### Required work
Collect every line of the rows that contains the string "item".
_____
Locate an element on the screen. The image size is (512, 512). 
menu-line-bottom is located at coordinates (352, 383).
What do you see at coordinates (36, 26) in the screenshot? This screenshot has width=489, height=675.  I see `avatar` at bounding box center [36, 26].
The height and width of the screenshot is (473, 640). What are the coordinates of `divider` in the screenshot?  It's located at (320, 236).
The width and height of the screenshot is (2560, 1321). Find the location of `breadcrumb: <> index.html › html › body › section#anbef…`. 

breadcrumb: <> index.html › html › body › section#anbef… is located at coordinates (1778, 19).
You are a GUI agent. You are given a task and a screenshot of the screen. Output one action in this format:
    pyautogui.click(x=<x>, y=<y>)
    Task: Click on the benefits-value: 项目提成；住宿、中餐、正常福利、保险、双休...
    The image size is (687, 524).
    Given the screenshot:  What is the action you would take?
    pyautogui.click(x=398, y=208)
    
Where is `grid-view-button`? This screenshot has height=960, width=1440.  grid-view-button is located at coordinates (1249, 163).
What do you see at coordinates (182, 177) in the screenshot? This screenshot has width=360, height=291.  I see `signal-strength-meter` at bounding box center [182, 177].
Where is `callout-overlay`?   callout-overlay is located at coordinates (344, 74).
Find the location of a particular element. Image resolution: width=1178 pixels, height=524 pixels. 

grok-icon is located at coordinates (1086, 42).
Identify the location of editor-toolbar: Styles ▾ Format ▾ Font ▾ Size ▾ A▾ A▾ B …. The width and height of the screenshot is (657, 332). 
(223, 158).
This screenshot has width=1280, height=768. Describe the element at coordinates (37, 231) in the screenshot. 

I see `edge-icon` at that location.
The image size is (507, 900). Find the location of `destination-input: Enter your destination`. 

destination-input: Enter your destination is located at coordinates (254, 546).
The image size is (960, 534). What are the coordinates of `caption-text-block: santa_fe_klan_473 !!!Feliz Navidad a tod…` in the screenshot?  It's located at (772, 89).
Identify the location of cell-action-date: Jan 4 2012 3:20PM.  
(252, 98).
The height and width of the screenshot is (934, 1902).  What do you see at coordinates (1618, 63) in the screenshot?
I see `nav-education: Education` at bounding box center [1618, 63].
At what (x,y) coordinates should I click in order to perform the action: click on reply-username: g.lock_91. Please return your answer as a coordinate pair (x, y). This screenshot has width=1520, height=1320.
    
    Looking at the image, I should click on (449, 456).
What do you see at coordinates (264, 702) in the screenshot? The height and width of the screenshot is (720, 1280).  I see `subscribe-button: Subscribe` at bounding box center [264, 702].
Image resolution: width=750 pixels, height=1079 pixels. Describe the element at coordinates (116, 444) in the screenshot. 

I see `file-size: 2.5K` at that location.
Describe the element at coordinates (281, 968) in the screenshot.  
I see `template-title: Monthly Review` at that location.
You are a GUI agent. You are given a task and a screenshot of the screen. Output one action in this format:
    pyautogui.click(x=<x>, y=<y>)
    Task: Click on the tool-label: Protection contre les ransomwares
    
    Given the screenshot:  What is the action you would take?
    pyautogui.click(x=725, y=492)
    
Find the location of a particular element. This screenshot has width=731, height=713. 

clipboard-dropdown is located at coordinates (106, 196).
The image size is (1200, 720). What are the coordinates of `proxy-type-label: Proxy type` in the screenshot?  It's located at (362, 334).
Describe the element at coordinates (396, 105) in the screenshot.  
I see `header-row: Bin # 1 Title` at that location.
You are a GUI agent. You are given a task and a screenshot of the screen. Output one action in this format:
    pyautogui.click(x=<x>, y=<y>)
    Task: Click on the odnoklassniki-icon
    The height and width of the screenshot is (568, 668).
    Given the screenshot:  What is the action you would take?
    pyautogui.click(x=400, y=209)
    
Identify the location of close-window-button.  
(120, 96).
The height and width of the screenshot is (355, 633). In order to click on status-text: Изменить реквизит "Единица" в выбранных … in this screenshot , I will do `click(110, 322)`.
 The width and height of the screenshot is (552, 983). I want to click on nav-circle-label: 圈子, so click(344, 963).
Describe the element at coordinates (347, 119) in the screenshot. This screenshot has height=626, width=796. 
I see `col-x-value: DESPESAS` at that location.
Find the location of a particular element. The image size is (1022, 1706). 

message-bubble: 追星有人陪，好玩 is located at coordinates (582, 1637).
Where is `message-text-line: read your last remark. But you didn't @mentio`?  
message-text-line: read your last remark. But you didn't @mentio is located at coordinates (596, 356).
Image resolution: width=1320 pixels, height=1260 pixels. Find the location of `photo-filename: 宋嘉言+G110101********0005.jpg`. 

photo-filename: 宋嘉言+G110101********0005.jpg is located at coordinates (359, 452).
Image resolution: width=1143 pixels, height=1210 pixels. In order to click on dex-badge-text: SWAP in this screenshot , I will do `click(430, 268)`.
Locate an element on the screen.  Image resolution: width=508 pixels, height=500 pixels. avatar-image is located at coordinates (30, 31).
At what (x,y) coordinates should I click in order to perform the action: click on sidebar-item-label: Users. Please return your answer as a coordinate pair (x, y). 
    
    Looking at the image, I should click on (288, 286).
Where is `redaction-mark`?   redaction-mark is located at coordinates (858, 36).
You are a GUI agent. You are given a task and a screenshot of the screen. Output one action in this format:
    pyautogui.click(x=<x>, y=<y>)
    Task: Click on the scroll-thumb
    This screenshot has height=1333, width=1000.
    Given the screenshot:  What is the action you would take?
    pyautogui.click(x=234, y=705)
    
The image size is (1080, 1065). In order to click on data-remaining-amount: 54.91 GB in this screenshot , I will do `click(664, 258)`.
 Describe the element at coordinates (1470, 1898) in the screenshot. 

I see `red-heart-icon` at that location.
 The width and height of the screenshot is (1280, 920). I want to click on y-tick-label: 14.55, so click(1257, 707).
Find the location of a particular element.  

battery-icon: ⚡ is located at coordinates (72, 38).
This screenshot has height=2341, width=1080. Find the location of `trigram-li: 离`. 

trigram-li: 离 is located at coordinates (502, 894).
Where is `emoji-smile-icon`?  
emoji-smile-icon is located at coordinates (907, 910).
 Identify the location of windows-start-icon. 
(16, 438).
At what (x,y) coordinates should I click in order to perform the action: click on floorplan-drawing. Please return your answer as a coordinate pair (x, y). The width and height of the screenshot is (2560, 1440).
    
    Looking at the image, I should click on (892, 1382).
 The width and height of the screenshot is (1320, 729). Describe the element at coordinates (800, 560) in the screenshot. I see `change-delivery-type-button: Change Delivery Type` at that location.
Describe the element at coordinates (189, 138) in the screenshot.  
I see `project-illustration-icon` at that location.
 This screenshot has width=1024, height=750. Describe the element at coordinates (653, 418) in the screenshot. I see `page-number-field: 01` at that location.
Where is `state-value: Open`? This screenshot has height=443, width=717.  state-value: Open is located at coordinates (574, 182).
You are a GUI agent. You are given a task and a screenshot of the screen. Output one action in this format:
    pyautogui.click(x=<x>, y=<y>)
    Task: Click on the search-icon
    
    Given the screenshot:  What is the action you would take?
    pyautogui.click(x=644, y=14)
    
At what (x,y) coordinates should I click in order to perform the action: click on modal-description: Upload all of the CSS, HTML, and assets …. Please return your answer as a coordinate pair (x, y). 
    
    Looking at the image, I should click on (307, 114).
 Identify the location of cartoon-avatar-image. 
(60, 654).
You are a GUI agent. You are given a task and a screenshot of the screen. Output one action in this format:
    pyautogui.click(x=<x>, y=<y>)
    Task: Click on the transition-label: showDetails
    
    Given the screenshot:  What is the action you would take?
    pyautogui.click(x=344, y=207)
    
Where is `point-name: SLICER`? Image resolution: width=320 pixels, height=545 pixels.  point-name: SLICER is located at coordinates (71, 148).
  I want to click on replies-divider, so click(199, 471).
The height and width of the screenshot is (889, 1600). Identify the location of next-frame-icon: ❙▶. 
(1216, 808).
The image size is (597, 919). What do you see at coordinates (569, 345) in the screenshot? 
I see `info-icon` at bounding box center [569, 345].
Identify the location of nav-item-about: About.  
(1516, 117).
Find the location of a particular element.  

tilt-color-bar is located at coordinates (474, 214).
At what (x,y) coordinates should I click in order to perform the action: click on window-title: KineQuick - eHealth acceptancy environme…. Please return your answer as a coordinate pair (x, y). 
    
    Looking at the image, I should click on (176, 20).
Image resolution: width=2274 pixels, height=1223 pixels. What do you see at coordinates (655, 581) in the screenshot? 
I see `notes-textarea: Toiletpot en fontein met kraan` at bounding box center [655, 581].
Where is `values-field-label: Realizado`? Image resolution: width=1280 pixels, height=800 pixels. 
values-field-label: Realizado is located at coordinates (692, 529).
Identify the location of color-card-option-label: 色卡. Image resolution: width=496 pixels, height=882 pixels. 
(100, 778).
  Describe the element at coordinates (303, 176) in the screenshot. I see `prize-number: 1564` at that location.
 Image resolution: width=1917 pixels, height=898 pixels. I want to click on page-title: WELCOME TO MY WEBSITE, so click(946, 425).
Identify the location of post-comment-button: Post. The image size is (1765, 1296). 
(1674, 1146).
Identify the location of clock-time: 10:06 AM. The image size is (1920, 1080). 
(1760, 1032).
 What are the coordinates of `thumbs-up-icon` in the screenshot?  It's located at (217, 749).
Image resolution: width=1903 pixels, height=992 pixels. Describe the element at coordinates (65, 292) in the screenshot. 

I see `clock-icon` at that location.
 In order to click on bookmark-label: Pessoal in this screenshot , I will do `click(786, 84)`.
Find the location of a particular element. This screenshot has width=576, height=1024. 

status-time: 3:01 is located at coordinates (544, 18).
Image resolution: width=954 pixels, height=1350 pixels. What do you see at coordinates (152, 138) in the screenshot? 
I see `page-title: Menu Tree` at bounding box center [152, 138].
_____
### Exercise response
At what (x,y) coordinates should I click in order to perform the action: click on sidebar-item-label: Users. Please return your answer as a coordinate pair (x, y). 
Identify the location of nav-item-about: About.  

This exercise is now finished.